SePO offers a cost-efficient alignment strategy by focusing on a subset of high-reward tokens, which reduces annotation costs. The method demonstrates better performance on several benchmarks, surpassing existing token-level and response-level alignment methods. SePO’s weak-to-strong generalization enables effective supervision from smaller, weaker oracle models, showing scalability across varying model sizes.

缺点

The method is limited by the requirement that oracle and policy models share the same vocabulary and tokenizer, which reduces flexibility across different model architectures.
The use of the DPO reward format as an automated credit assignment behaviour has been attempted by other works, and the paper's contribution is weaker as only quantifies the results of this assignment to the weights of the DPO loss.
Suppose the confidence given by the Oracle model is used as the gold label for the credit distribution. In that case, we do not need dpo to fit the reward distribution given by the optimal policy (https://arxiv.org/abs/2404.12358, https://arxiv.org/abs/2408.14874). Alternatively, the paper needs to discuss the error problems associated with this approximation in the method to validate the need for SePO further.
Performance increases are relatively minor in the experiments, and the comparison model used is GPT-4-0314 (not the current optimal model, but again, not compared to the model untrained itself to provide a more intuitive increase)

问题

How performance when comparing win rates to the trained models themselves.
The model used for the experiment is a bit old and SePO needs to prove its performance on newer open source models.
The theoretical part needs to be further refined, and would like to see a discussion on whether DPO credit assignments need to be constructed through token-level weighted training, and that there should exist better ideas to take advantage of this feature of the DPO reward format.

审稿意见

评分: 5置信度: 32024-11-04

This paper introduces Selective Preference Optimization (SePO) which optimizes model performance by selectively training only on key tokens with high token-level reward values using Direct Preference Optimization (DPO).

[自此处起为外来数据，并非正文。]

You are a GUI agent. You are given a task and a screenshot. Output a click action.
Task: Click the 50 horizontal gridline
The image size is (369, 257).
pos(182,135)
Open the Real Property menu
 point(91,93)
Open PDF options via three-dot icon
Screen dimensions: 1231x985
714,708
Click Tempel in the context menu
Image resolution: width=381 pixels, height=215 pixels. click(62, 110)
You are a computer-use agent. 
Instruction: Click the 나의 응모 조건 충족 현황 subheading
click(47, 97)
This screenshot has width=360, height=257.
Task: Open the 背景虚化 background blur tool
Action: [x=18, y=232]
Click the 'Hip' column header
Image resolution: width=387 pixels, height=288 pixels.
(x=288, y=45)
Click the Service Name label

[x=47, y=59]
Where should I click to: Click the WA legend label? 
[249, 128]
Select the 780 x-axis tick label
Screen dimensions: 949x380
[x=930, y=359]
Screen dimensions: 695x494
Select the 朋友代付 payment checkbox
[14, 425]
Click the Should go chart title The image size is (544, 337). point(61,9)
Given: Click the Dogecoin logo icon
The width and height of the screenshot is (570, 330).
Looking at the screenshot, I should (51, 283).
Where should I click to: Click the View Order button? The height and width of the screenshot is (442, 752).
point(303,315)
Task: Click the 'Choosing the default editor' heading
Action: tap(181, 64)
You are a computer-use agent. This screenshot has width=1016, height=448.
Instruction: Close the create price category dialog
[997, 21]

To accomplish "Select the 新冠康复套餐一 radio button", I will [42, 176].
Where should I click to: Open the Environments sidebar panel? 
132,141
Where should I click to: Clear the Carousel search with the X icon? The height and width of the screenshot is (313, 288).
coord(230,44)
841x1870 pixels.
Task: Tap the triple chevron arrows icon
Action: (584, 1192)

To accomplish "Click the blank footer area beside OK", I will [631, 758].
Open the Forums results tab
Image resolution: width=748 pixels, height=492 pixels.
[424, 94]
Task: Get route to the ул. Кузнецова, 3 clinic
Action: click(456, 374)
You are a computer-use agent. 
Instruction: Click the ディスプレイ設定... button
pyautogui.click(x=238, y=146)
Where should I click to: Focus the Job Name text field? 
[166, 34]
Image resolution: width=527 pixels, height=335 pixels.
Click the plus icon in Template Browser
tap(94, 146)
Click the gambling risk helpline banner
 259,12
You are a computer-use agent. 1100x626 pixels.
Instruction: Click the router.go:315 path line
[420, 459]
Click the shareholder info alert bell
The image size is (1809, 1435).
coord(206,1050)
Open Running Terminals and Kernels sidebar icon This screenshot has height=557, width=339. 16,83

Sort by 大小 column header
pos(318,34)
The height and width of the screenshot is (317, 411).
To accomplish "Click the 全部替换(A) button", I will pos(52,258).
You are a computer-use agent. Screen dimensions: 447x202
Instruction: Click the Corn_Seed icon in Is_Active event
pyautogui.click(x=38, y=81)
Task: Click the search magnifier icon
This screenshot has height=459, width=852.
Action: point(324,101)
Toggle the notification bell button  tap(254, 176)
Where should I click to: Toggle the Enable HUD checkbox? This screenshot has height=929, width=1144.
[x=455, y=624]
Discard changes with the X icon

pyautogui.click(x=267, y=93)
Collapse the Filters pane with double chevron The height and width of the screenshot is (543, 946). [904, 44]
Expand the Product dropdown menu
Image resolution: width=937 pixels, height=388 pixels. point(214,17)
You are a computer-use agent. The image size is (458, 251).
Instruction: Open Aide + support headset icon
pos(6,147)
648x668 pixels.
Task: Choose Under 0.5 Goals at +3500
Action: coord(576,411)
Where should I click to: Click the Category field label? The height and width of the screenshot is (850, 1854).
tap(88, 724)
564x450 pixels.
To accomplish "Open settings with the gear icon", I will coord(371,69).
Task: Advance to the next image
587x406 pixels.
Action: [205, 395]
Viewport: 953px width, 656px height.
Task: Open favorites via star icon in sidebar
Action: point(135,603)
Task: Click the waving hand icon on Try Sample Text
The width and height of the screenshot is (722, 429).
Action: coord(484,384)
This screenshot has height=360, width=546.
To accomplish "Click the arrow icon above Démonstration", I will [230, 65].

This approach significantly reduces the data requirements by focusing on 30% of the tokens, avoiding noise from less informative tokens and improving computational efficiency.

Additionally, this paper also explores weak-to-strong generalization, demonstrating that weaker oracle models can provide useful supervision for larger, more powerful policy models.

Experimental results across three benchmarks show that SePO outperforms baseline methods in alignment tasks, supporting its effectiveness and adaptability.

优点

This paper introduces a novel token-level reward function estimator using DPO.

SePO reduces the need for extensive token optimization, demonstrating improved alignment performance while training on only 30% of tokens. This is valuable for scaling LLMs and reducing computational overhead.

The weak-to-strong generalization capability of SePO allows smaller models to supervise larger ones.

缺点

The experiments primarily involve relatively moderate-sized models. Testing SePO on stronger models, such as LLaMA2-Chat-70B, would provide further insights into its scalability and potential bottlenecks, especially for the weak-to-strong generalization experiment.

Compared to other methods, the improvement seems to be slight.

问题

How does SePO scale with very large policy models?

How to decide the token selection threshold more smartly on different datasets and models?

撤稿通知

2024-12-06

I have read and agree with the venue's withdrawal policy on behalf of myself and my co-authors.